Risks of Artificial Intelligence

Speculative Risks

This section cover some theoretical risks, not necessarily what you see today (2026) but what you could see in the future, and some resources.

Speculative Risks according to MIRI Some institutions like MIRI believe that at some point AI will become so advanced to be a Super Intelligence (ASI), that is an “AI that substantially surpasses humans in all capacities, including economic, scientific, and military ones”. They claim companies are already building goal-oriented AI because they are economically useful. They claim that problem solving with a long time horizon is essentially the same thing as goal-oriented behavior.
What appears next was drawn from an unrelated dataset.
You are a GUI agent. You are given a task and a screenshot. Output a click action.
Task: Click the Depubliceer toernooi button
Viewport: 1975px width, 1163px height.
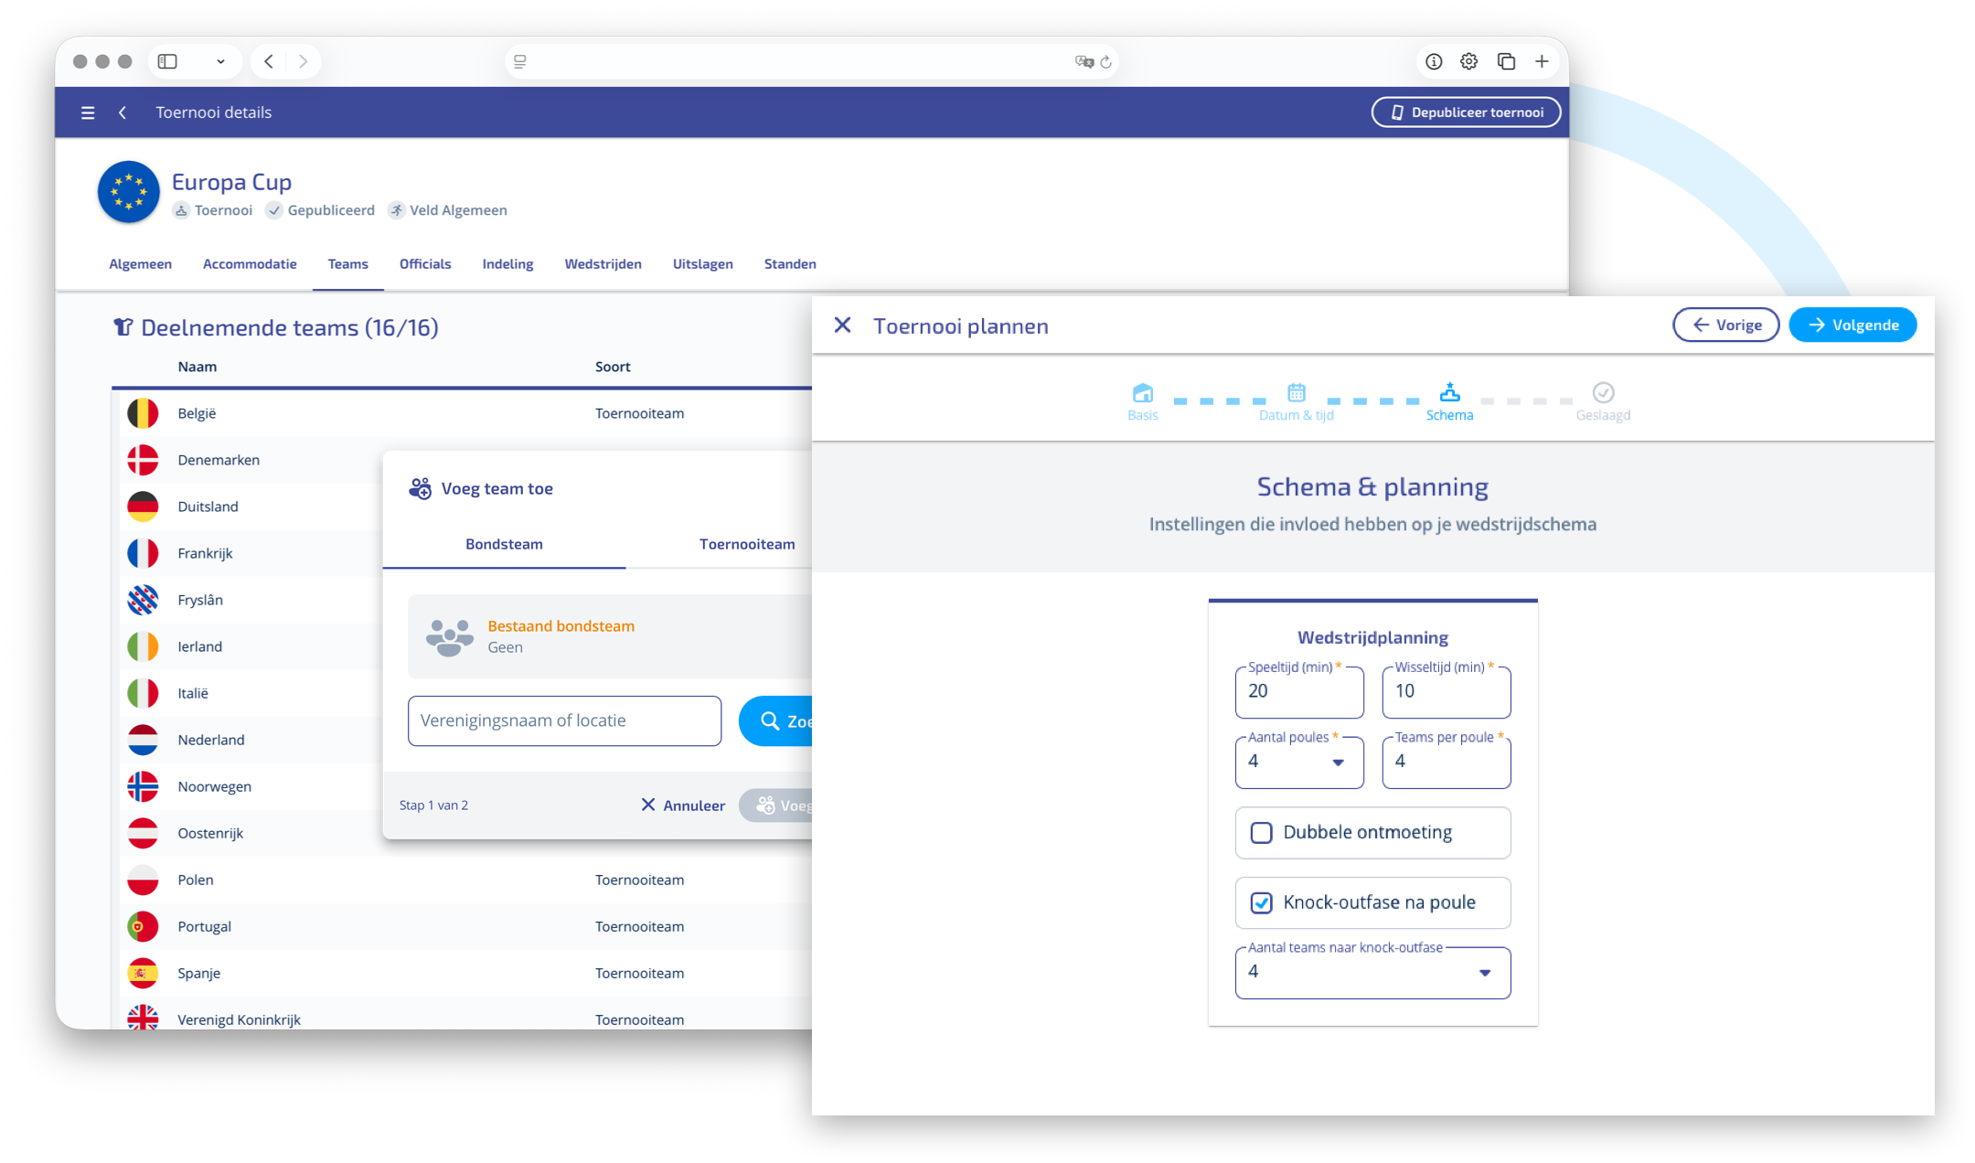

A more advanced AI needs the mental machinery to strategize, adapt, anticipate obstacles, etc., and it needs the disposition to readily deploy this machinery on a wide range of tasks, in order to reliably succeed in complex long-horizon activities.

An Artificial Superhuman Intelligence could see humans as obstacles and operate in a way that is adversary to them. Imagining the AI as an independent autonomous agent with an agenda:

  • modifying AI goals count as obstacle
  • shutting down the AI count as obstacle
  • to pursue goal, an AI might maximize power, influence, gain control as many resources as possible and so on.

Machine Learning models are grown: abstracting the technical part and using metaphors, we could see machine learning models as designing the principle of evolution. When the learning algorithm interacts with data, it produces complicated neural networks that are good at doing things but we don’t understand them exactly. Even though Explanable AI (XAI) is a research field, it’s still at the beginning.

“X-risk” refers to “existential risk”, the risk of human extinction or similarly bad outcomes.)

Another issue is that, as AI becomes “smarter”, they become better at deceiving humans that trains them. A paper from January 2024 of anthropic called “Sleeper Agent” demonstrated that an AI given secret instructions in training not only was capable of keeping them secret during evaluations, but made strategic calculations (incompetently) about when to lie to its evaluators to maximize the chance that it would be released (and thereby be able to execute the instructions).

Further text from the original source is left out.